Para las personas con cáncer o con riesgo elevado, ya existen algunas recomendaciones prácticas concretas:
- Consulta siempre con el oncólogo o el médico de cabecera antes de tomar cualquier suplemento, en especial antioxidantes en dosis altas como el glutatión.
- Pide a un profesional médico que evalúe críticamente las afirmaciones de marketing sobre "desintoxicación" o "refuerzo inmunitario" a través de suplementos.
- Orienta tu alimentación hacia productos sin procesar: abundantes verduras, frutas, cereales integrales, legumbres y frutos secos.
- Presta atención al control del peso, la actividad física y la calidad del sueño, factores que en conjunto ejercen una gran influencia sobre el riesgo de cáncer y la recuperación.
Por qué los antioxidantes pueden tener un efecto tan ambivalente
Los antioxidantes neutralizan los radicales libres, moléculas agresivas capaces de dañar el ADN y las proteínas celulares. Este proceso está implicado tanto en el envejecimiento como en el desarrollo del cáncer. Partiendo de esta base, los antioxidantes han sido promovidos durante años como universalmente saludables.
En una célula cancerosa, sin embargo, esa lógica funciona de forma diferente. La misma protección frente al estrés y el daño puede ayudar al tumor a resistir mejor tratamientos como la quimioterapia o la radioterapia, terapias que precisamente actúan generando estrés y daño adicional en las células cancerosas.

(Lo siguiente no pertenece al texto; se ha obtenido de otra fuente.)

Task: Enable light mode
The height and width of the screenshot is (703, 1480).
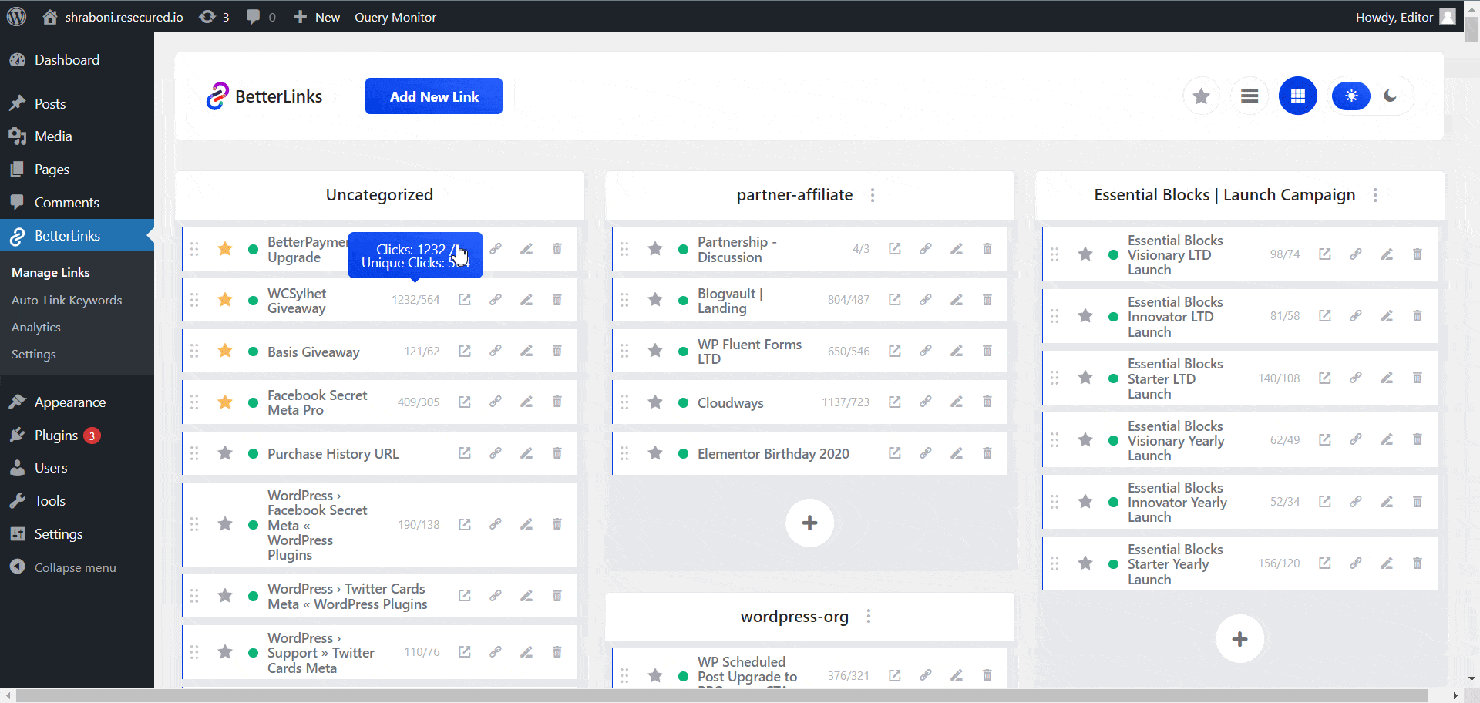Action: point(1351,96)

Si encima el tumor puede extraer combustible extra de antioxidantes como el glutatión, se produce un doble efecto: protección y nutrición simultáneas. Esto hace que comprender la dosis, la fuente —alimento frente a pastilla— y el momento de administración respecto al tratamiento sea absolutamente crucial.
Qué pueden hacer los lectores por su parte
Quienes consumen suplementos pueden seguir unas pautas sencillas pero importantes:
- Fíjate en la dosis: si supera con creces lo que se obtiene habitualmente a través de la alimentación, conviene actuar con cautela.
- Comprueba si existe investigación sólida en seres humanos, no únicamente en células o animales de laboratorio.
- Pregunta siempre si un suplemento puede interferir con tratamientos actuales o futuros.
- Sé especialmente crítico con los productos que se publicitan de forma específica "contra el cáncer" o "para proteger durante la quimioterapia".
Para quienes no padecen cáncer y no tienen un riesgo elevado, una alimentación equilibrada y abundante en productos vegetales sigue siendo la forma más segura y mejor respaldada científicamente de apoyar la salud del organismo. El nuevo estudio sobre el glutatión subraya, sobre todo, que las dosis elevadas en formato de píldora pueden generar efectos biológicos muy distintos a los que produce la misma sustancia en cantidades normales procedentes de la dieta.
En los próximos años seguirán apareciendo investigaciones sobre cómo los tumores aprovechan rutas metabólicas alternativas. El glutatión ocupa hoy el centro del debate, pero probablemente existen otras muchas moléculas con las que las células cancerosas juegan creativamente. Cuanto mejor conozcan los médicos esas rutas, más precisamente podrán diseñarse los tratamientos del futuro para cortar el suministro energético hacia el tumor.